In the Apple II video streaming page, how many screen bytes are written per audio sample?

## Given passage
↓↓↓

Streaming video and audio for the Apple II.
][-Vision transcodes video files in standard formats (.mp4 etc) into a custom format optimized for streaming playback on Apple II hardware.
Requires:
Dedicated to the memory of Bob Bishop, early pioneer of Apple II video and audio.
Sample videos (recording of playback on Apple //gs with RGB monitor, or HDMI via VidHD)
TODO: These are from older versions, for which quality was not as good.
Double Hi-Res:
Hi-Res:
Older Hi-Res videos:
There may be more on this YouTube playlist
The audio is a 5-bit DAC at 73 cycles/sample (~14.3KHz carrier), which is a well-known technique (going back to ~1990). With 73 cycles/audio sample there are a lot of otherwise-wasted cycles in between the speaker ticks. It turns out, there's enough space to multiplex streaming video data (writing 4 screen bytes per sample)

↑↑↑

## Data segment

↓↓↓

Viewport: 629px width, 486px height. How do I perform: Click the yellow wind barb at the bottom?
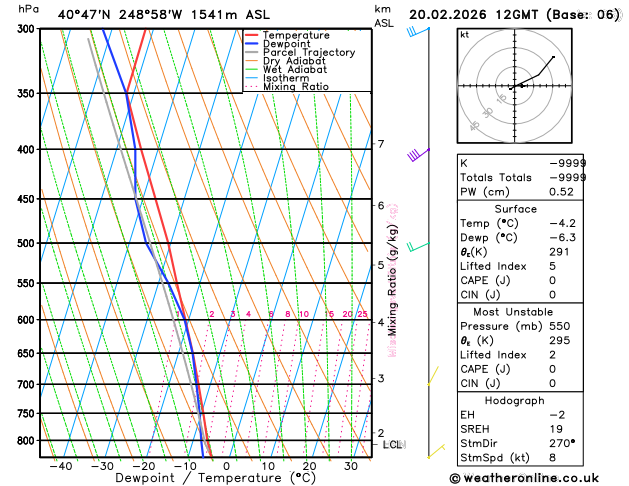point(436,453)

↑↑↑

## Exercise response
Four screen bytes are written per sample.